The philosophy behind testing is a great one. Create a separate independent angle to reveal bugs you wouldn't otherwise, simply by defining start parameters and expected results.
Sadly most people don't take this principle to it's final conclusion enough and get stuck writing tests for every single function.
For the purpose of this illustration we will divide our applications code into different layers.
The first layer, or the "immediate layer" consists of everything that is directly related to features that are accessible for end users.
In general all code we write is ultimately human centered, meaning the final layer is a human mind.

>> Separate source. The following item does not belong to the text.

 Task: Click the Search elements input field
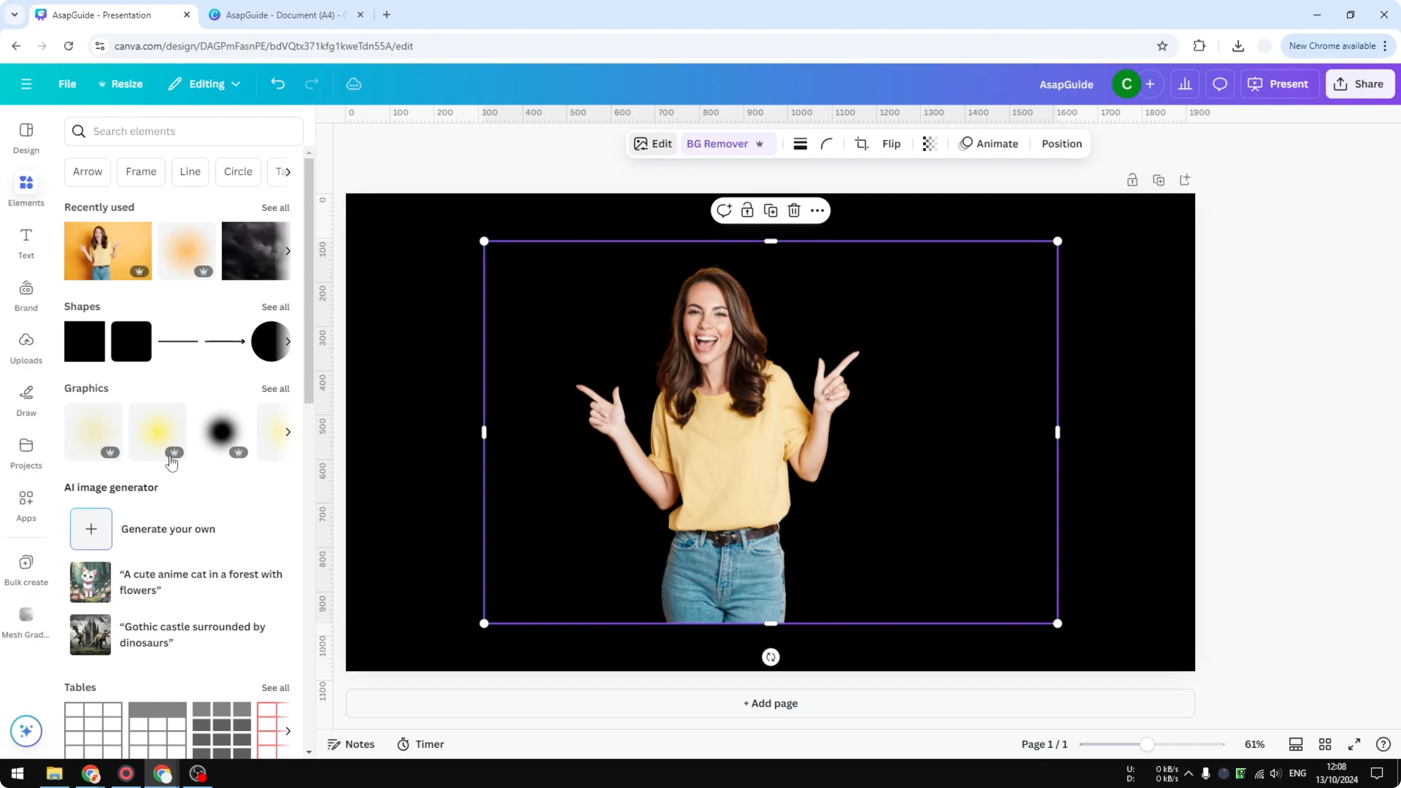183,131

After the first come many other layers of code, for example layers taking care of API calls, the APIs themselves, the databases and so on.
Since every layer depends heavily on the next, in theory we only need to write tests for the immediate layer of our code. If these tests succeed, by implication, the deeper layers have to be at least "correct enough", for application to work.

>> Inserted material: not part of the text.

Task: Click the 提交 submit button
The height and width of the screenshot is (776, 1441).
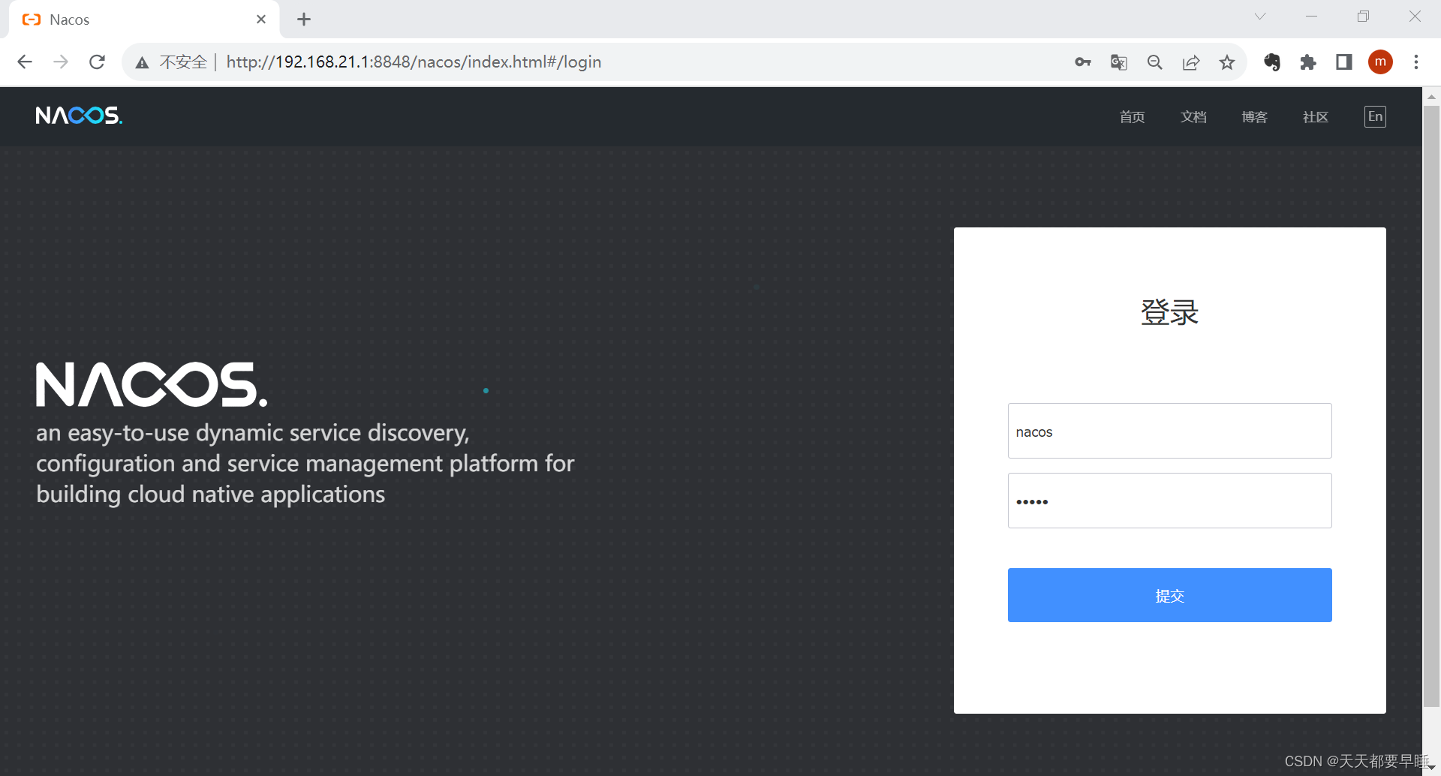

So naturally we ask the question "why write tests for deeper layers at all?"
Our aim is to create the highest amount of quality in the shortest amount of time.
When a test on the immediate layer fails, we know what functionality will be unavailable for the end user. Depending on the depth of our program, we might spend forever trying to find out at what level the problem is exactly (sometimes stack traces are simply not enough).
If we encounter such a bug, we write tests only specific parts of our deeper layers, that seem to be the cause.
This way we our tests are not a waste of time, but precisely placed pieces of code that dynamically cover any unknown that actually gives us trouble.
*Good principles enable life to flourish, while rigid practice makes even the deepest wells run dry."